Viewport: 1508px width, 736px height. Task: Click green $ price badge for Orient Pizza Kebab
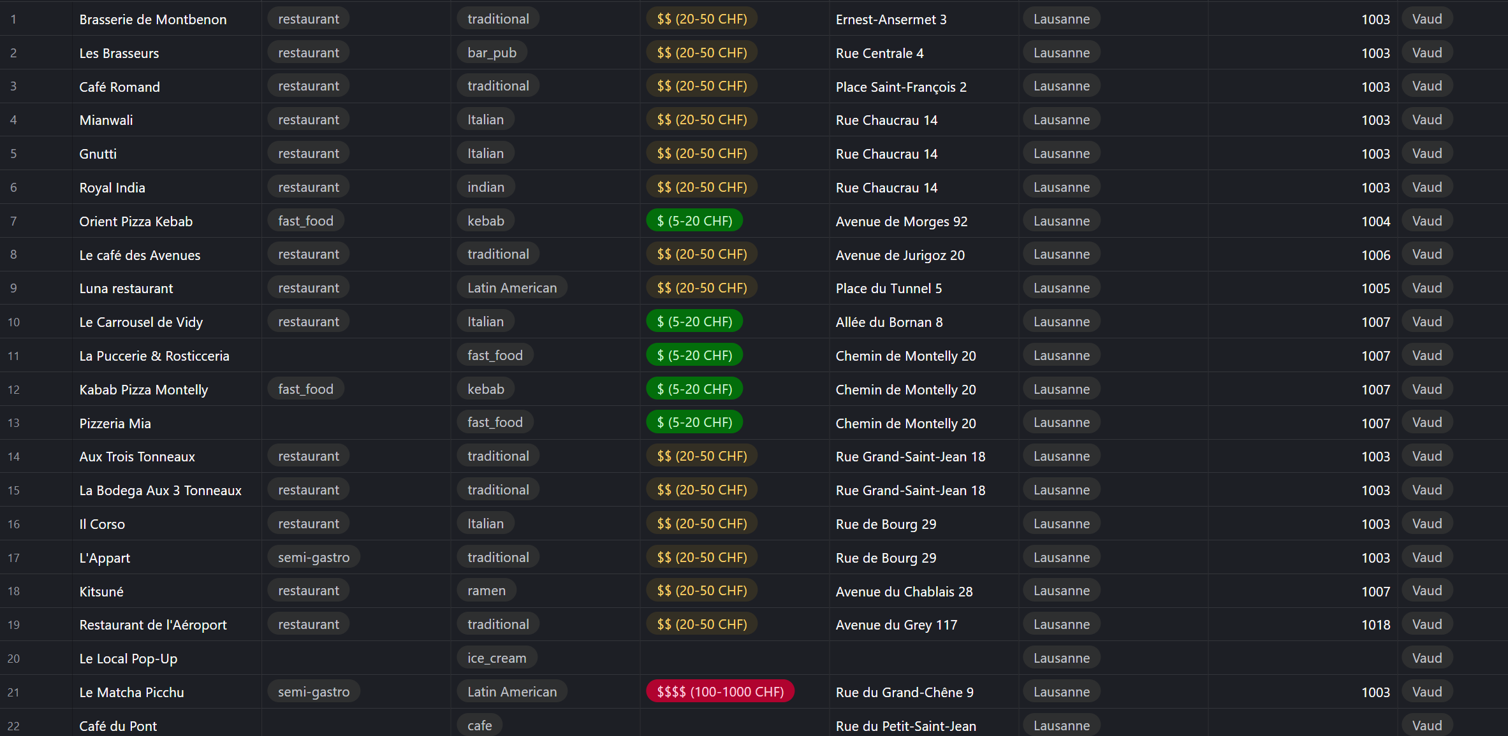(x=694, y=221)
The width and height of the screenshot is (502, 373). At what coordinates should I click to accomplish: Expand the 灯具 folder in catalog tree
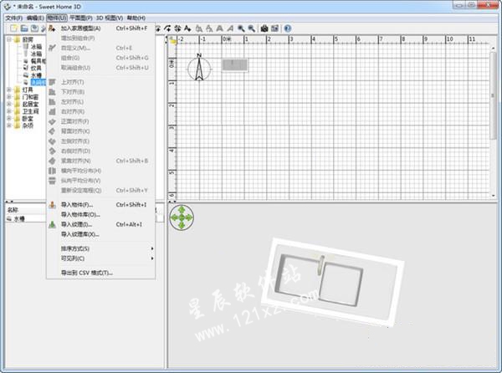(x=8, y=90)
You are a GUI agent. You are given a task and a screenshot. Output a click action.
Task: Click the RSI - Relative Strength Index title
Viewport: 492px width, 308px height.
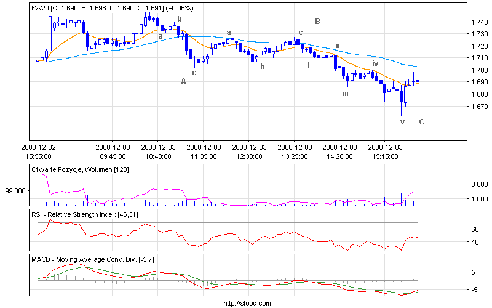[x=92, y=214]
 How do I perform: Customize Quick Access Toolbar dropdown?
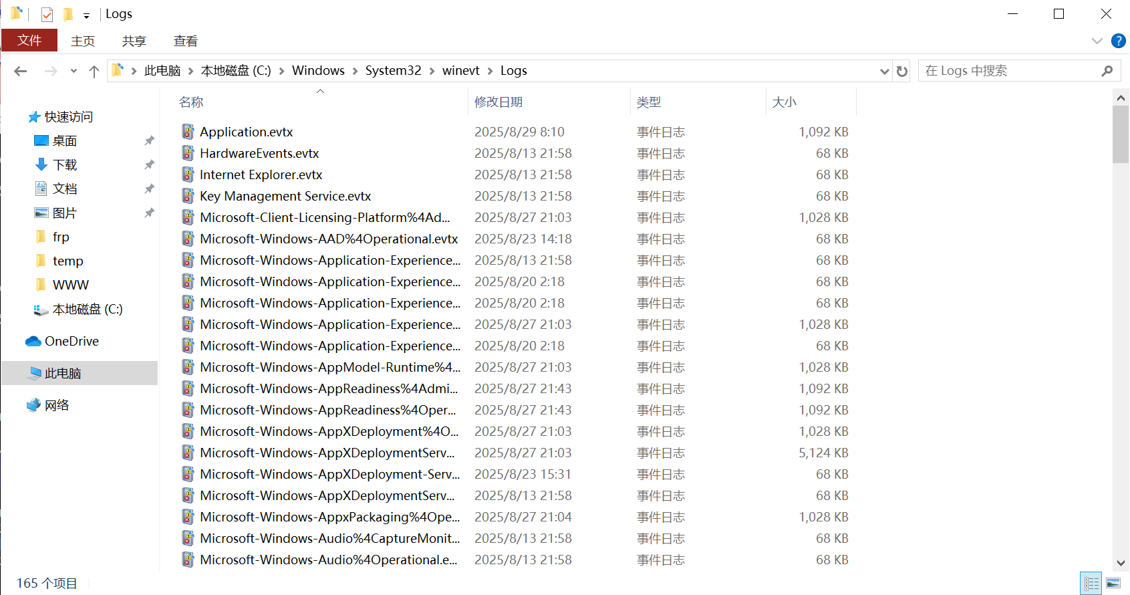[86, 15]
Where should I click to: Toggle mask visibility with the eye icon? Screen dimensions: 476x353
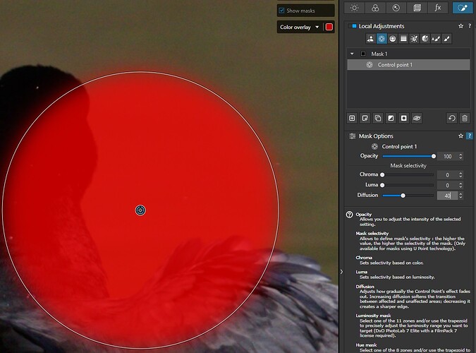[x=417, y=118]
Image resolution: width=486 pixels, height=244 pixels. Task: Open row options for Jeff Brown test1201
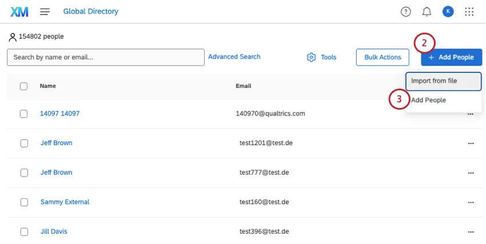(x=471, y=143)
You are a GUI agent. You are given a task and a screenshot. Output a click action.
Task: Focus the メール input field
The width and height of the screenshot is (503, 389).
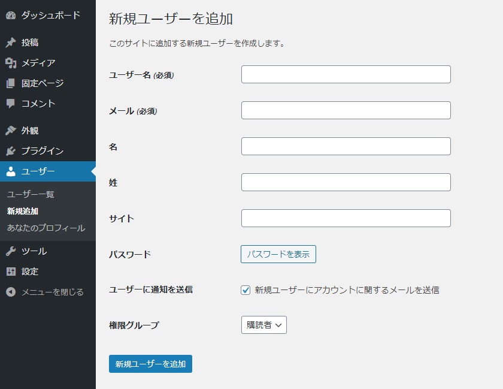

- - - - -

◆ **Your task**:
Write the listing above as a JSON list of strings, one string per line, with blank lines skipped. Leave the pictures out.

◆ **Exercise answer**:
[
  "Viewport: 1508px width, 736px height. Task: Click green $ price badge for Orient Pizza Kebab",
  "(x=694, y=221)",
  "The width and height of the screenshot is (502, 373). At what coordinates should I click to accomplish: Expand the 灯具 folder in catalog tree",
  "(x=8, y=90)",
  "You are a GUI agent. You are given a task and a screenshot. Output a click action.",
  "Task: Click the RSI - Relative Strength Index title",
  "Viewport: 492px width, 308px height.",
  "[x=92, y=214]",
  " How do I perform: Customize Quick Access Toolbar dropdown?",
  "[86, 15]",
  "Where should I click to: Toggle mask visibility with the eye icon? Screen dimensions: 476x353",
  "[x=417, y=118]",
  "Image resolution: width=486 pixels, height=244 pixels. Task: Open row options for Jeff Brown test1201",
  "(x=471, y=143)",
  "You are a GUI agent. You are given a task and a screenshot. Output a click action.",
  "Task: Focus the メール input field",
  "The width and height of the screenshot is (503, 389)."
]